— What is expected —
Restate verbatim the span of lines below between the line with "The image size is (1200, 630)." and the line with "You are a computer-use agent. Image", including those two lines, and only that span.

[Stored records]
◇ ◇ ◇ ◇ ◇ ◇ ◇

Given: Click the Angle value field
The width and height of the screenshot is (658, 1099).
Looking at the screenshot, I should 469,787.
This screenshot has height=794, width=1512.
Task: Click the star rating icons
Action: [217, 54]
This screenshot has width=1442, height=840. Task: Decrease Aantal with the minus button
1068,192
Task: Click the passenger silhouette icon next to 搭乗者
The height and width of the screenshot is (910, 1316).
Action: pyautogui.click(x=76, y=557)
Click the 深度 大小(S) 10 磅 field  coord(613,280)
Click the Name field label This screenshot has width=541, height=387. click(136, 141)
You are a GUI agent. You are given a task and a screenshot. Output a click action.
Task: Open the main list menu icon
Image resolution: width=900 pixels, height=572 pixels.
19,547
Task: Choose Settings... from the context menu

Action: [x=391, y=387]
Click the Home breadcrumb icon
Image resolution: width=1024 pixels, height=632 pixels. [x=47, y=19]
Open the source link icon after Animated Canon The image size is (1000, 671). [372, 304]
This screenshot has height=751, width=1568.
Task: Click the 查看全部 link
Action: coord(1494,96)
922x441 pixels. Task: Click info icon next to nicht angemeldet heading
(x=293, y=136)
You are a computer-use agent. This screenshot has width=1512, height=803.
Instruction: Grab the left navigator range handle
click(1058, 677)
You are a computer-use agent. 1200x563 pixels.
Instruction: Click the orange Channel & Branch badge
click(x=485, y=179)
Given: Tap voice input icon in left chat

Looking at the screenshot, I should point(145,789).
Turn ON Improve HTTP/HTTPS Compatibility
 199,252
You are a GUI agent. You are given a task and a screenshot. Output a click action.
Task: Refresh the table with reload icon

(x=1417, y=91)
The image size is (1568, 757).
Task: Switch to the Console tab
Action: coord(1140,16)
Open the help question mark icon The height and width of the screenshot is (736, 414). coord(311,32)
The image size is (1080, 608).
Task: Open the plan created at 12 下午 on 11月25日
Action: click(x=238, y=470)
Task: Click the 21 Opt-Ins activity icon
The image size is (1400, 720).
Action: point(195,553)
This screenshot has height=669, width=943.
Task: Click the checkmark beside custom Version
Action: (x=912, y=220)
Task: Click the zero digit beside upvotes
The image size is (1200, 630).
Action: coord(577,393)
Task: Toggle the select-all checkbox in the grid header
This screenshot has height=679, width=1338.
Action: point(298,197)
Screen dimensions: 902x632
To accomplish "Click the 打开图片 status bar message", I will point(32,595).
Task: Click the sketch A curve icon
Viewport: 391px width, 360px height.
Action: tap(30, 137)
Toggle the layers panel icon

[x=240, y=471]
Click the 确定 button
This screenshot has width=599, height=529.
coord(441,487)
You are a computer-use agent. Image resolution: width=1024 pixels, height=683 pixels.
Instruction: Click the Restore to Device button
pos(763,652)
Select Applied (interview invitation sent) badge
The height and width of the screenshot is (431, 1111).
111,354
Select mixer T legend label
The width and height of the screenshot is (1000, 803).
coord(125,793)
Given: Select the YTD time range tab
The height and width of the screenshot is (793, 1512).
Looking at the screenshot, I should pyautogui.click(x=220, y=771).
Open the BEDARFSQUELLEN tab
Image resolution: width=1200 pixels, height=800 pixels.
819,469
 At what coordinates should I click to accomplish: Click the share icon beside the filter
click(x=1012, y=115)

◇ ◇ ◇ ◇ ◇ ◇ ◇

— Output of the exercise —
The image size is (1200, 630).
Action: coord(577,393)
Task: Toggle the select-all checkbox in the grid header
This screenshot has height=679, width=1338.
Action: point(298,197)
Screen dimensions: 902x632
To accomplish "Click the 打开图片 status bar message", I will point(32,595).
Task: Click the sketch A curve icon
Viewport: 391px width, 360px height.
Action: tap(30, 137)
Toggle the layers panel icon

[x=240, y=471]
Click the 确定 button
This screenshot has width=599, height=529.
coord(441,487)
You are a computer-use agent. Image resolution: width=1024 pixels, height=683 pixels.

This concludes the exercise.